Peter Strong, chief executive of the Council of Small Business Organisations Australia (COSBOA), has announced he will take a three-month hiatus from his duties after 10 years in the role.
Starting June 1, Alexi Boyd will lead COSBOA as interim chief executive. Boyd is a passionate advocate and educator for small business, and has hosted the community radio show Small Biz Matters for eight years.
Boyd also has 20 years experience running a family small business, and — as a fully qualified BAS agent — she has specialised in supporting other small businesses in her own bookkeeping practice for some seven years.
Announcing his leave, Strong said that after more than ten years as chief executive, it was time to take a break from “the constant battle with those who claim to represent small business but don’t”.
“Time to relax and spend time with friends and family.
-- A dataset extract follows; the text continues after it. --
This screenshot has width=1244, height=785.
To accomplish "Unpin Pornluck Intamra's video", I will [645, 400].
After the last twelve months, in particular, there are probably a whole heap of other people that should take a break; hopefully I can be a good example,” he said.
Strong said he is “really pleased and indeed excited” that a small business champion like Alexi Boyd would be acting chief executive while he is away.
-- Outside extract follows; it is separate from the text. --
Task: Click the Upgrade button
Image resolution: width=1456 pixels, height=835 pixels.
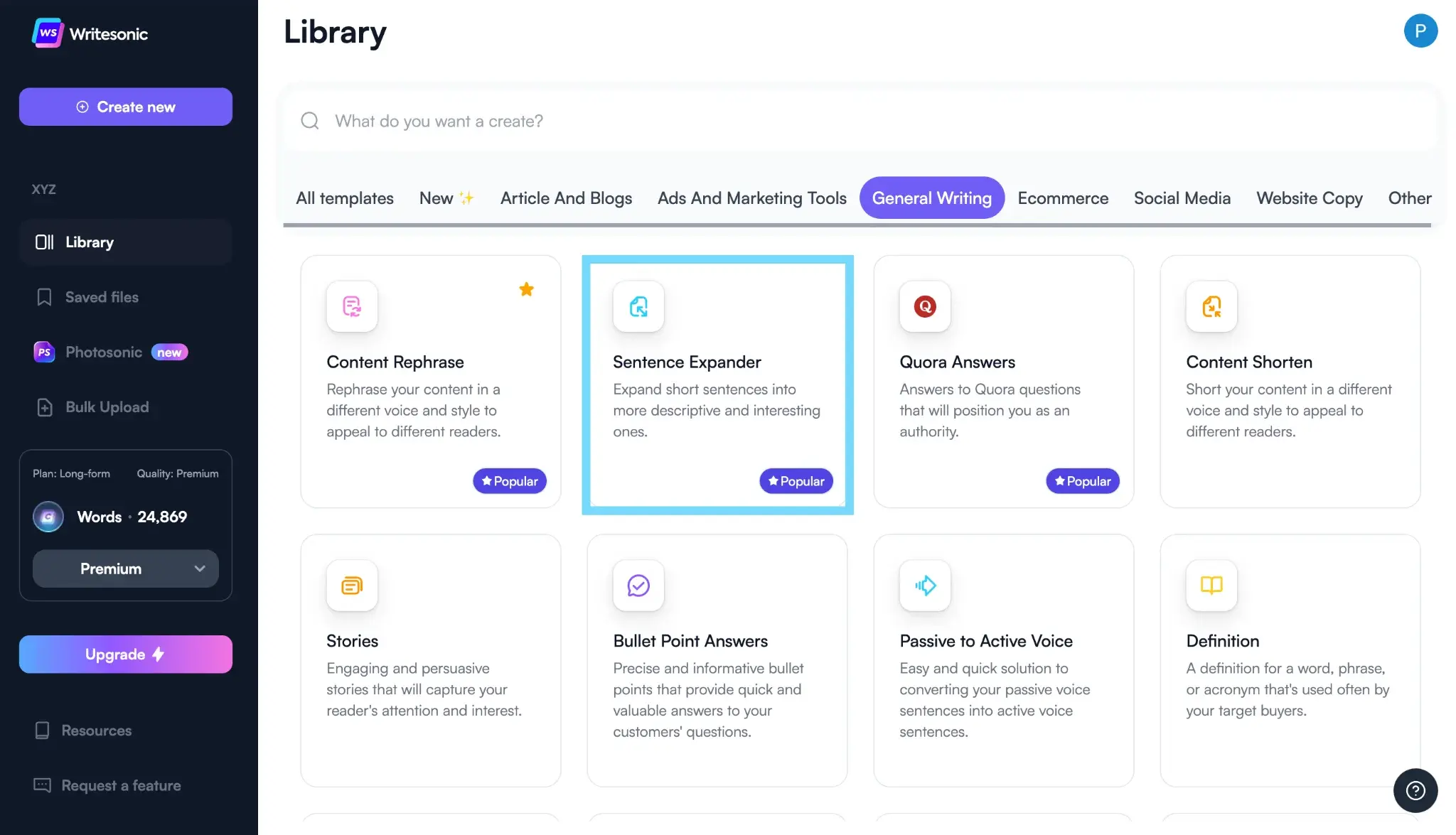Action: click(x=125, y=654)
“Alexi has been heavily involved in the small business community for a long time and has the knowledge and experience to add to the role. We can all be confident that COSBOA is in capable hands,” he said.
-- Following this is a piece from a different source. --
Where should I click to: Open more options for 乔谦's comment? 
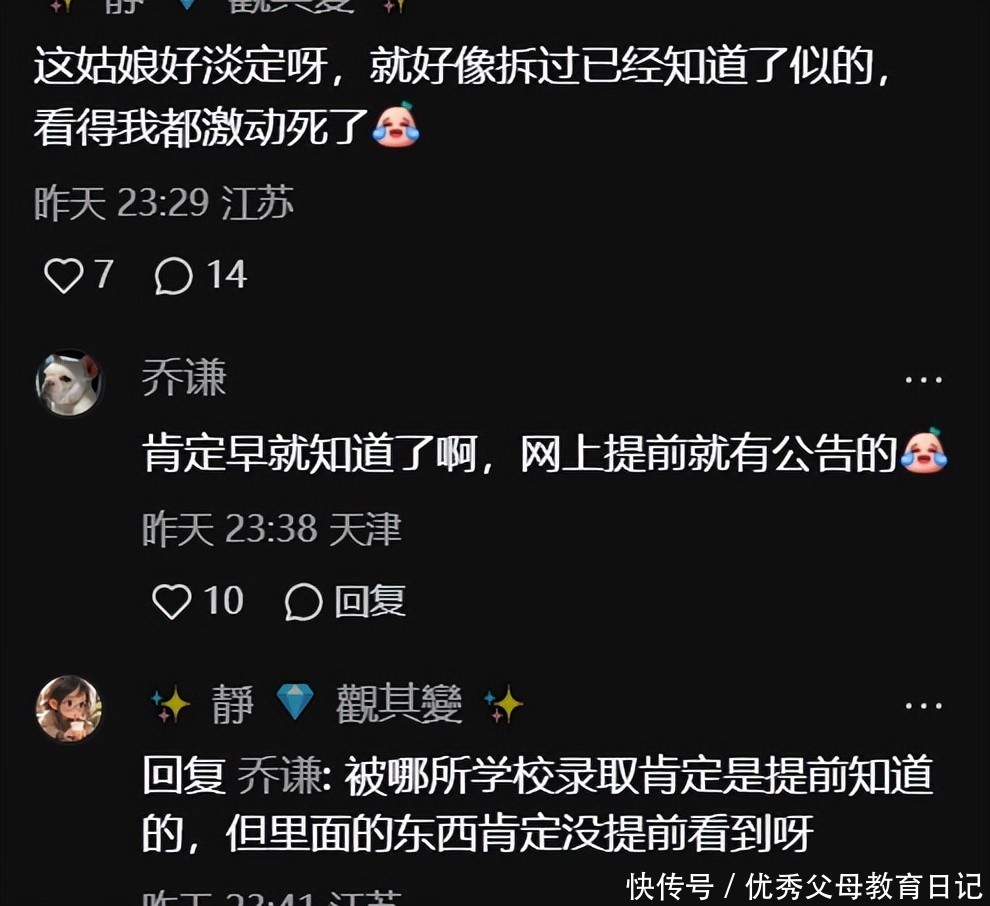coord(924,379)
COSBOA will continue to advocate for the interests of small business owners, with a focus on economic recovery from COVID-19, industrial relations reform, competition issues and local economic development.
COSBOA is also committed to deliver three projects: The Future Female Entrepreneurs Program, The National Innovation Games, and the Go Local First campaign.
Acknowledging her new role, Boyd said in a statement that she looks forward to continuing to advocate for small business, including on industrial relations and combating false information.
“Supporting small business recovery post COVID-19 will be a high and on-going priority. I will also focus on unfair contract terms and the labour shortage that many small businesses are experiencing,” she said.